*Tâche 1*.
D'après l'extrait sur les milices du hezbollah en Iran, à quels corps ces milices sont-elles liées ?
──────── Extrait de page ────────
Un journaliste parle des “hommes zélés” qui frappent et poignardent les manifestantes. Ce ne sont pas des fanatiques quelconques qui agissent de leur propre chef.

C’est le “hezbollah” : des milices en civil contrôlées par les mosquées, et liées au sepah & au bassidj .

Ces milices ont pris le contrôle de l’espace public par la terreur, point crucial pour la conquête institutionnelle du pouvoir par Khomeini après la révolution. Mais elles étaient présentées comme:

  1. n’ayant aucun rapport et lien avec l’Etat

  2. étant non-organisées/spontanées = l’incarnation de cette souveraineté populaire qui a fait la révolution de 79. Cette fiction est un nerf vital du pouvoir iranien.

Le hezbollah, dans son invisibilité substancielle , organise la terreur et en même temps assoit le récit d’une République islamique qui

  1. agit légalement/proprement (fonctionne normalement),

  2. applique les politiques islamistes que veulent “les gens”.

On est à l’articulation de la propagande et de la terreur (pour reprendre les notions de Arendt).

C’est le hezbollah qui en attaquant les femmes à l’acide, au couteau, les a soumis à la loi sur le voile obligatoire, d’abord désobéie.

Ces milices sont feminicidaires par nature.

C’est la branche extra-légale et secrète d’un pouvoir qui s’est institué et a gouverné en articulant 3 dimensions : légal/para-légal/extra-légal .

Ces dimensions s’articulent comme des rubans de moebus: le dehors passe dedans .

Extra-légal : des inconnus gazent des lycéennes à travers le pays. On ne sait rien d’eux sauf qu’ils jouissent sacrément de ressources, d’impunité et d’organisation.

Para-légal : les réseaux de surveillance du bassidj lourdement présents dans l’institution scolaire contrôlent & empêchent toute organisation/action de protestation et autodéfense. Des forces de l’ordre en civil répriment les parents en colère.

Légal : Khamenei demande une enquête pour faire la lumière sur ces crimes… qui (ah bah ça tombe bien) organisent une politique de terreur et de punition en réponse au mouvement Femme Vie Liberté.

Mais comment se fait-ce qu’il n’y ait aucune enquête sur ces milices depuis 1979 ?
────────
*Tâche 2*.
Dans les entrées, reprenez les lignes depuis celle qui contient « This screenshot has » jusqu'à la fin des entrées en remplaçant « What do you see » par « What is shown », sans rien modifier d'autre. Omettez les images, s'il vous plaît.
──────── Données fournies ────────
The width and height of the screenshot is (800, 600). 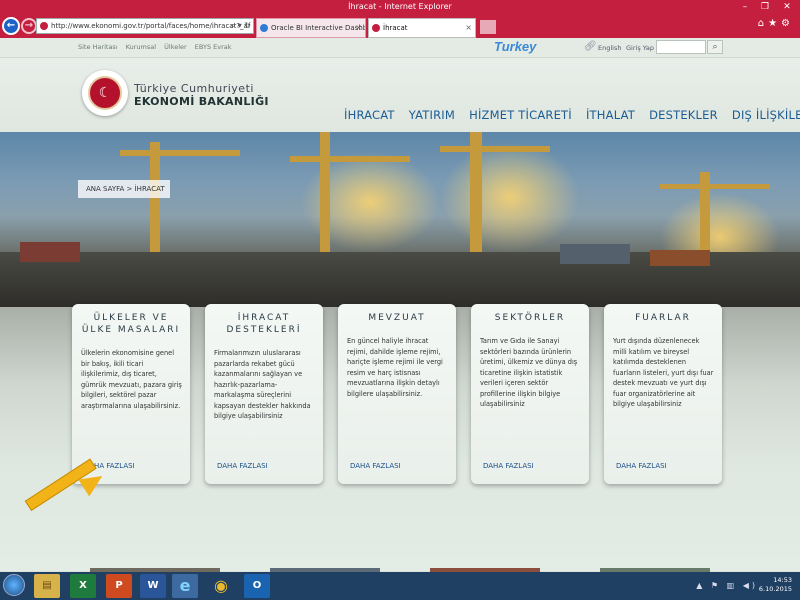 I want to click on nav-yatirim: YATIRIM, so click(x=432, y=115).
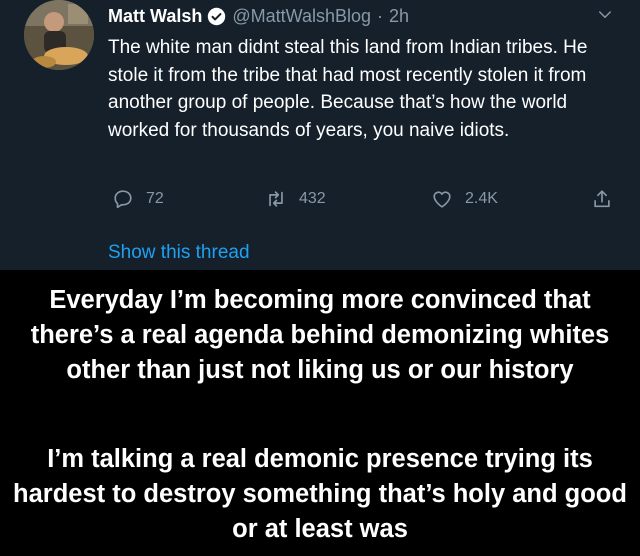  Describe the element at coordinates (155, 198) in the screenshot. I see `reply-count: 72` at that location.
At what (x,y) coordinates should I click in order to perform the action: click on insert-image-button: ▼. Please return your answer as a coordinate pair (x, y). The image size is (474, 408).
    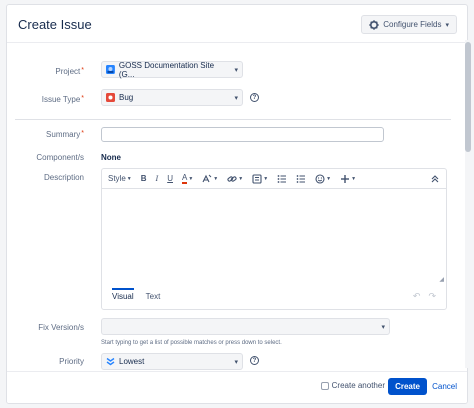
    Looking at the image, I should click on (260, 178).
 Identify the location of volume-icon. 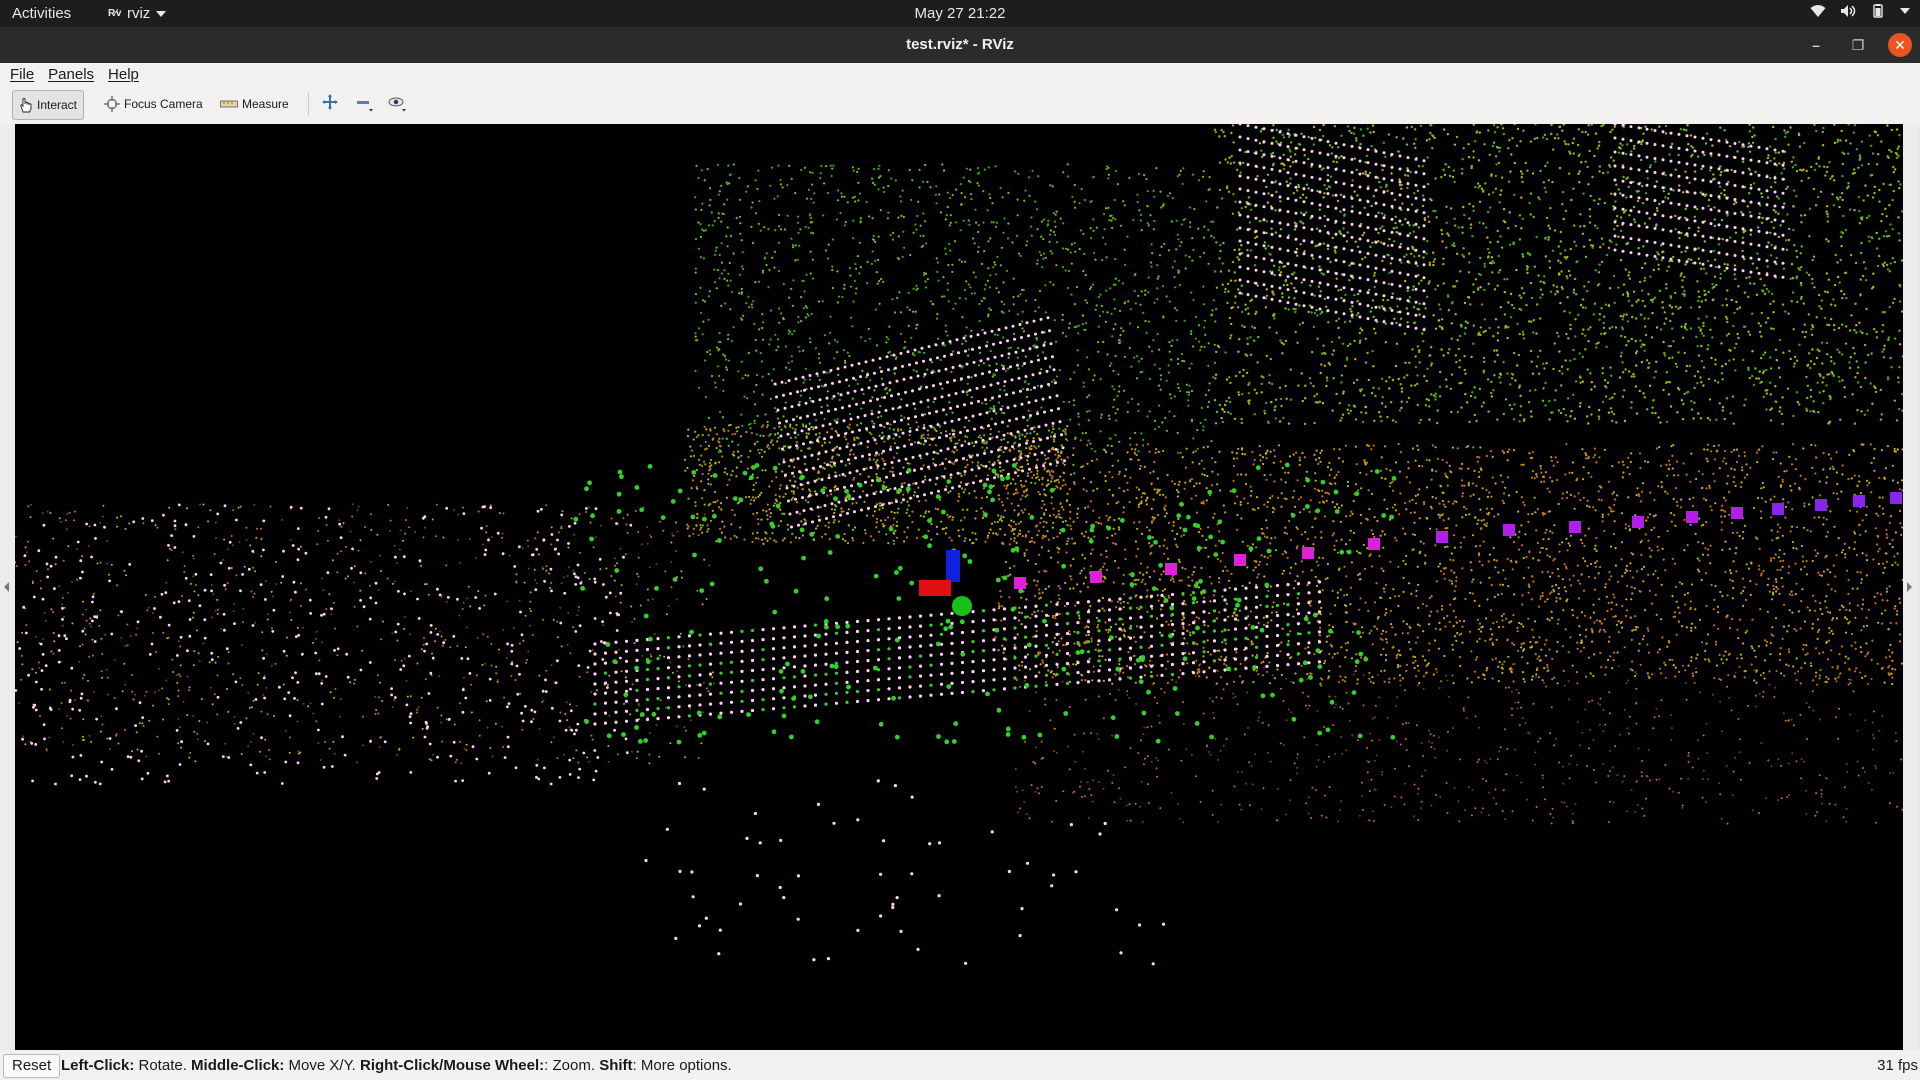
(1848, 11).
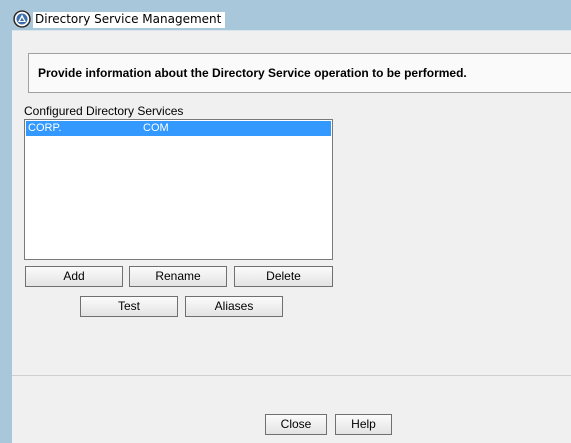  What do you see at coordinates (286, 15) in the screenshot?
I see `title-bar: Directory Service Management` at bounding box center [286, 15].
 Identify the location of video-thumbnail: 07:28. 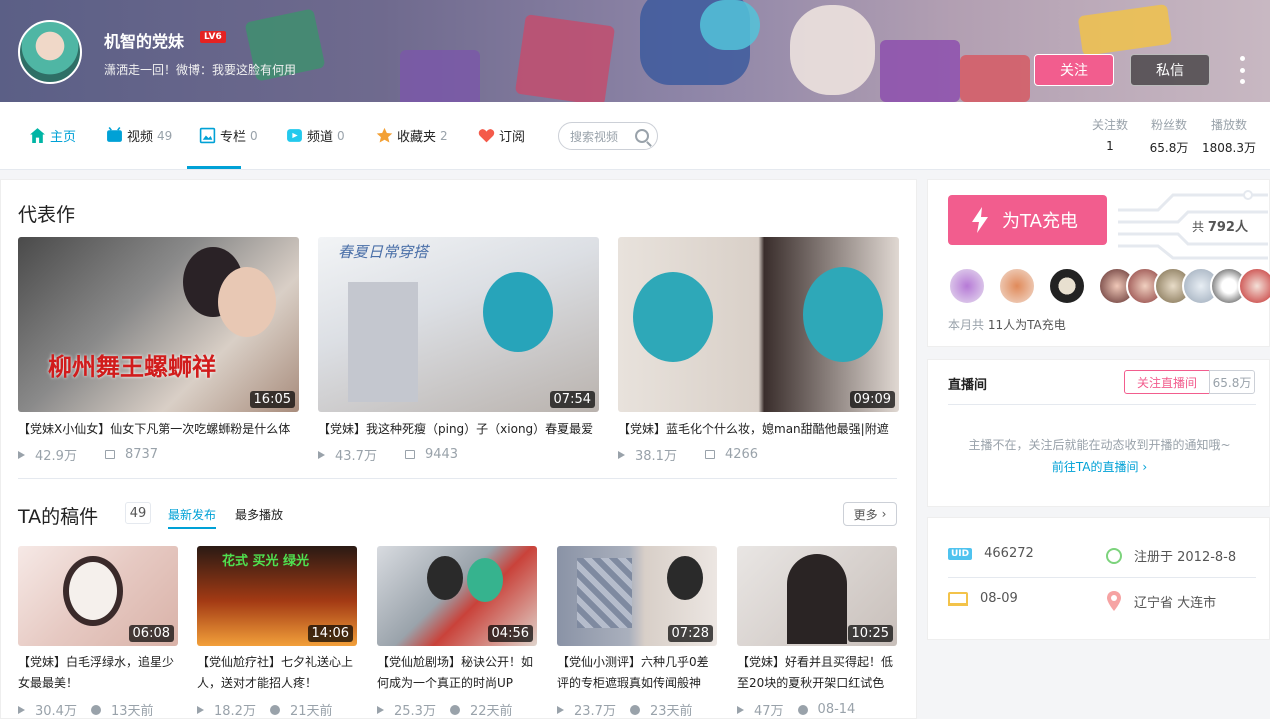
(637, 596).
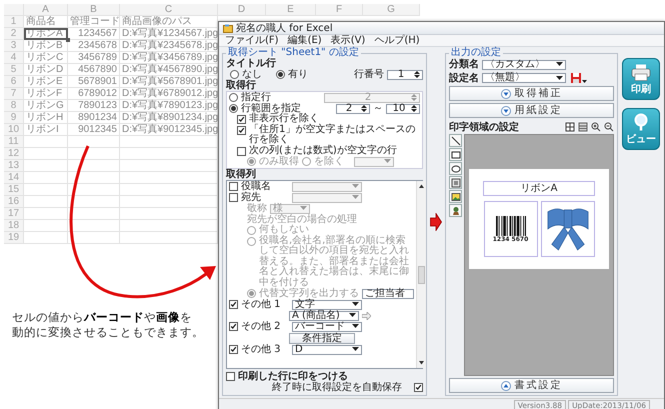 The width and height of the screenshot is (665, 409). I want to click on dropdown: 〈カスタム〉, so click(524, 65).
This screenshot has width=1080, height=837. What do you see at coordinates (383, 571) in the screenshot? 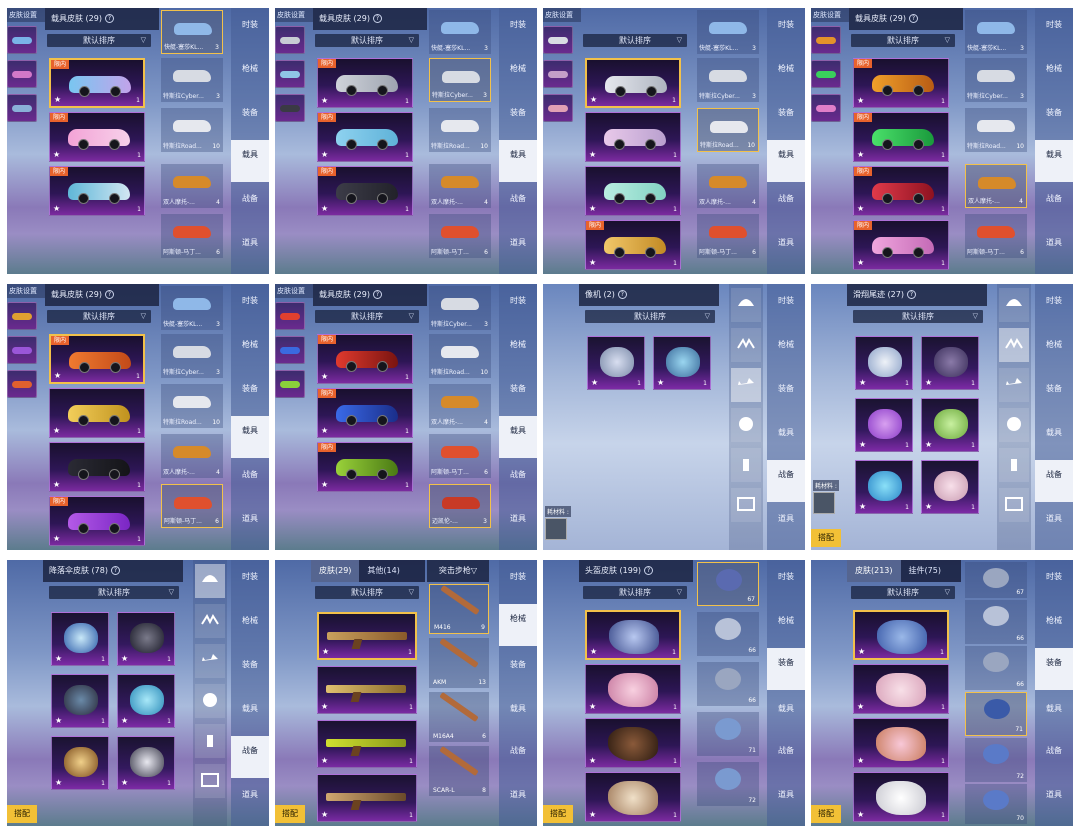
I see `tab-other: 其他(14)` at bounding box center [383, 571].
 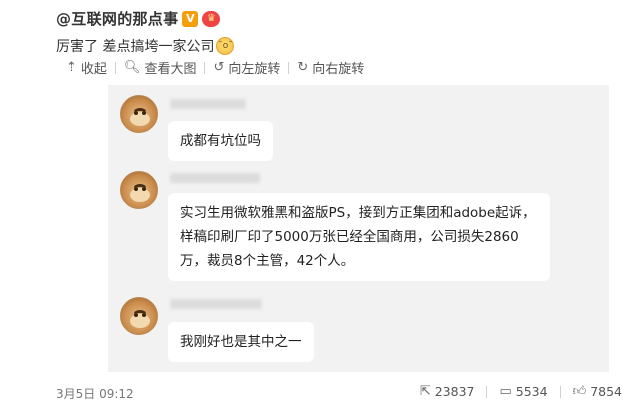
────────
*Réponse 1*.
Elles sont liées au sepah et au bassidj.

*Réponse 2*.
This screenshot has width=1080, height=837. What is shown at coordinates (383, 571) in the screenshot? 
I see `tab-other: 其他(14)` at bounding box center [383, 571].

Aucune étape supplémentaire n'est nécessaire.